Now, after assessing the invisible pressure faced by investors holding for 1 week - 1 month, we can directly track the panic level exhibited by this group of investors through the "realized loss" indicator. Our approach is to analyze the aggressive selling pressure currently exerted by the relevant investor group on the market.
Here, we list the realized losses (in USD) of recent 1 week - 1 month holders. Next, we will use some simple statistical methods (standard deviation > 1) to determine the higher realized loss range.
It is worth noting that due to the recent price drop, recent buyers often reach peak realized losses in panic when selling their held crypto assets, which typically occurs at local market lows.
If we combine the two conditions described above, we can derive a specific set of conditions to discover potential local low turning points:
- MVRV (1 week - 1 month) below 1 but above 0.9
- Realized losses over +1 standard deviation within a 90-day window (1 week - 1 month)
These two conditions together form a barometer that can help identify under what market structure short-term holders may experience selling pressure exhaustion.
As of the time of writing, the current cost basis for short-term holders with a holding period of 1 week - 1 month is $66,700, and since mid-March, their realized losses have repeatedly exceeded the 90-day +1 standard deviation level. Since Bitcoin's price is currently in the range of $60,000 to $66,700, it meets the aforementioned conditions expressed by MVRV, and we can say that the market is now forming a local bottom. However, this also means that if the current MVRV level continues to drop, it may trigger a series of investor panic and ultimately force the market to seek and re-establish a new balance.
Conclusion
In this article, we assert that since Bitcoin refreshed its historical high of $73,000 in March, the Bitcoin market has shifted to a broad net distribution form. The NUPL indicator also indicates that the current Bitcoin market is in a euphoric phase, but it has clearly begun to cool down since the price adjustment started.

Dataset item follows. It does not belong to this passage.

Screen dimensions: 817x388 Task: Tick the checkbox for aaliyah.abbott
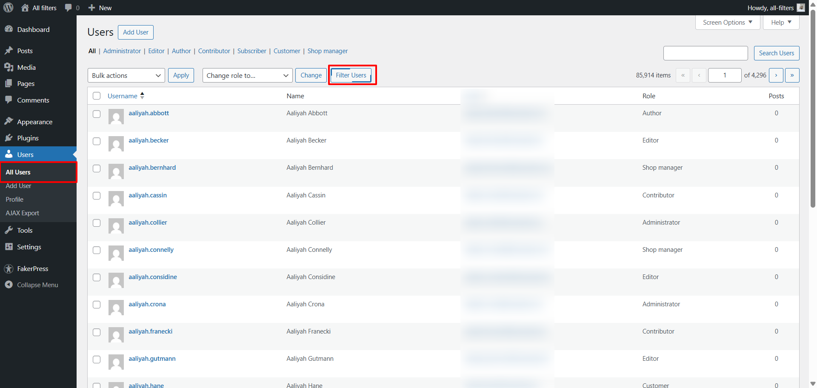click(x=97, y=114)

The adjustment in Bitcoin's price provides us with valuable information about investor sentiment and selling activities. We have thus developed a standard analytical method to identify the short-term holder group that has the most significant impact on the market through selling activities. Based on this, the new combination of breakdown indicators has established some simple rules that may help determine that the selling pressure exhaustion of this group is a factor contributing to the current price being a local low.